O desencanto

A proximidade das múltiplas eleições que vão realizar-se na União Europeia começa a deixar evidenciar que serão marcadas pelo que podemos chamar um desencanto em relação às visões dos que sonharam e iniciaram a organização. Recentemente, o cardeal Gianfranco Ravasi, presidente do Conselho Pontifício para a Cultura, do Vaticano, em entrevista ao Expresso, sugeriu: "Pense-se no que eram os políticos do pós-guerra (Robert) Schuman, (Alcide) De Gasperi, (Honrad) Adenauer... E o que era também o projeto da Europa, como foi concebido, a sensibilidade que havia; mesmo os políticos menores tinham qualidade de preparação..."

O primeiro grande alarme, chamando a atenção dos povos e dos estadistas ocidentais para a urgência e também para as dificuldades que enfrentariam, ficou a dever-se ao discurso de Winston Churchill, o maior líder da Guerra de 1939-1945, perdedor das eleições nacionais depois da vitória, mas solicitado para despertar, com o seu excecional poder da palavra, os responsáveis e os povos ocidentais: foi no Westminster College, em Fulton, Missouri, que, prestando embora prévia homenagem à participação da Rússia na guerra, proclamou: "De Stettin, no Báltico, até Trieste, no Adriático, desceu uma cortina de ferro através do continente. Por detrás dessa linha encontram-se todas as capitais dos Estados históricos da Europa Central e do Leste: Varsóvia, Berlim, Praga, Viena, Budapeste, Belgrado, Bucareste e Sófia; todas estas famosas cidades e populações à sua volta estão agora no que chamo a esfera soviética..."

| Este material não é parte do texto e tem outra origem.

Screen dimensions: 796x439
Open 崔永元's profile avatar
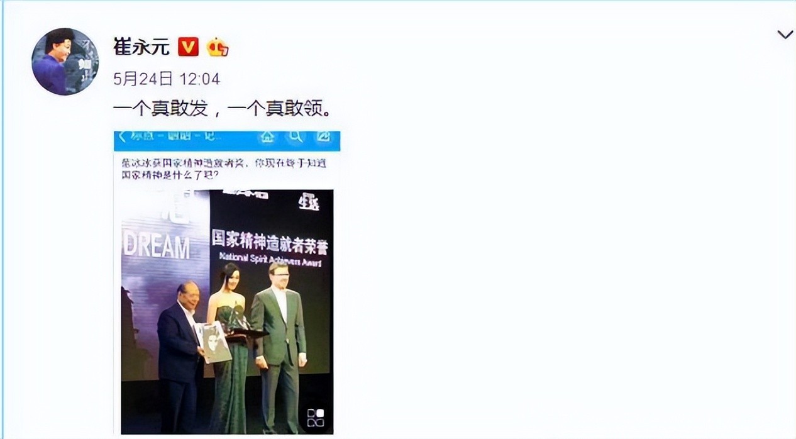coord(65,61)
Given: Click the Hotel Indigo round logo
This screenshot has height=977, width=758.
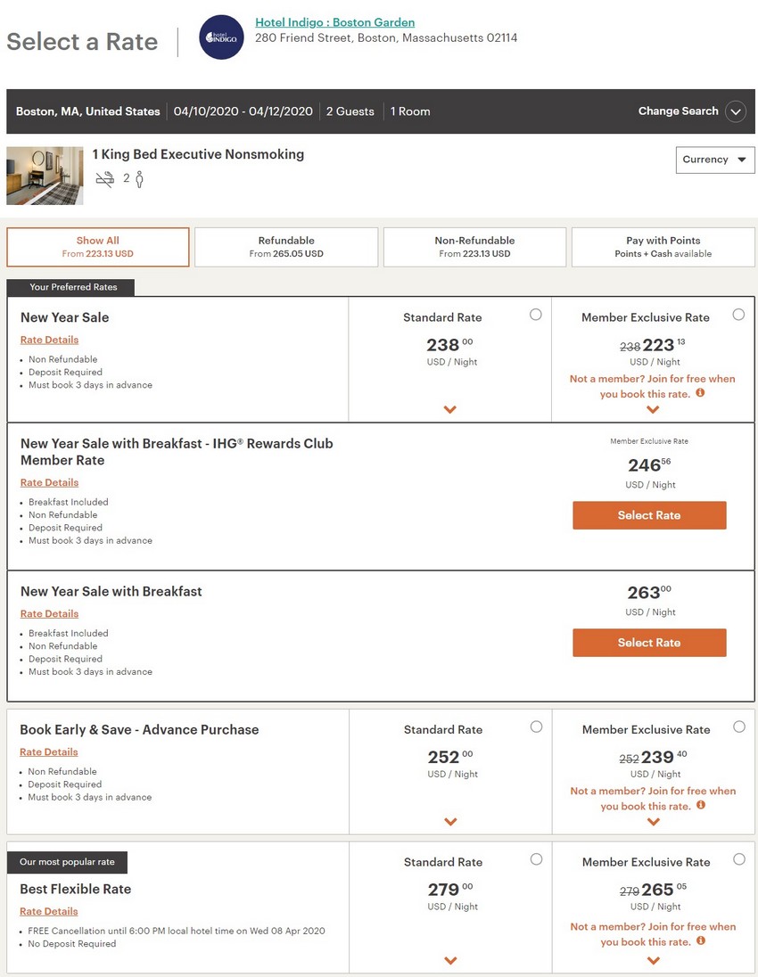Looking at the screenshot, I should 221,37.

A política das metades que deram forma à nova circunstância (duas Europas, duas Alemanhas, duas cidades de Berlim) não impediu a preservação da solidariedade do Atlântico nem a união da metade europeia democrática. Todavia, a evolução de meio século, com acaloradas discussões entre os envolvidos, faz relembrar, neste 2019 de eleições, este comentário do conservador Benjamin Disraeli,conde de Beaconsfield (1804-81): "Não podemos enganar-nos porque estudamos o passado e é bem conhecida a nossa capacidade de revelar o futuro quando este já ocorreu." Nem os homens, nem os povos, nem as instituições podem evitar o desafio da mudança da circunstância que enfrentam, e esta época parece marcada, em relação ao projeto da União, pelo desencanto.

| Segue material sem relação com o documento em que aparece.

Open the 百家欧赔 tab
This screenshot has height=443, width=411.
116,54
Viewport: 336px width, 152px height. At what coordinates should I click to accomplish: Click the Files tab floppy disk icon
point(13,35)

Não se trata dos avanços da ciência e da técnica e dos benefícios conseguidos: trata-se dos desvios, do facto de mais de metade dos países membros da ONU não terem sequer capacidade de responder aos desafios da natureza, da desigualdade da repartição dos benefícios, de os valores do "mercado" silenciarem os valores jurídicos e éticos proclamados para a nova sonhada ordem mundial, de esta ordem mundial estar desafiada pela já visível nova disputa entre as chamadas potências emergentes e da própria destruição do globo estar ao alcance das capacidades militares: e também à desatenção assumida quando o igual resultado está a ser progressivamente implantado pela atitude irresponsável dos mais poderosos no que toca ao ambiente, com a juventude, incluindo a de menor idade, a clamar contra a culpa dos responsáveis pela falta de uma governança global eticamente condicionada, os impedir de vir a usufruir "a felicidade de estar vivo".

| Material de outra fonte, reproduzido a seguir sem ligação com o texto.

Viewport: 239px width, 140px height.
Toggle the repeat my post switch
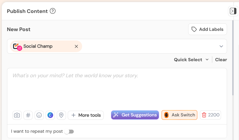point(69,131)
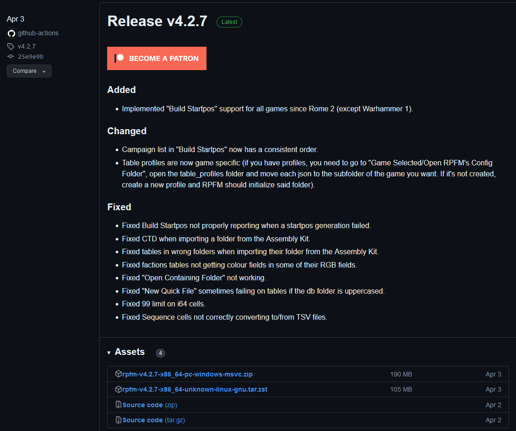
Task: Download Source code (zip)
Action: click(x=150, y=405)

Infelizmente, os países que foram responsáveis pela ocidentalização do mundo são confrontados com a memória que esse mundo tem dos abusos que também sofreu, e mostra fatores de retaliação inquietantes. Com os EUA, indispensáveis como foram para resolver as crises das duas guerras mundiais, a fragilizar a solidariedade atlântica pelo governo populista que mostra regressar ao conceito do Pacífico como destino manifesto; a sua preferência pela ação solitária pondo de lado a evidente necessidade do método da cooperação; com a União Europeia incapaz de introduzir racionalidade no Brexit do Reino Unido, ou de assumir que a luta da meia Europa do leste foi pela soberania contra o domínio soviético e não pela igualdade democrática em cooperação com a meia Europa ocidental, o que tem expressão no panorama da circunstância eleitoral.

Para lá da crise das migrações, o facto de as debilidades da governança mundial terem como que fortalecido a sombra de um diretório franco-alemão, a desordem interna francesa e o enfraquecimento da chanceler alemã, tudo implica que o principal desafio das eleições é o desencanto que tem fortalecido as abstenções, e de novo lembra o comentário de Disraeli, porque este futuro aconteceu enquanto as discussões continuavam sem conclusões. O tempo que as eleições vão consumir na construção de imagens e êxitos, ainda que reais, dificilmente conseguirão a mudança fiável, esperada e exigível, da circunstância emergente que os excedeu.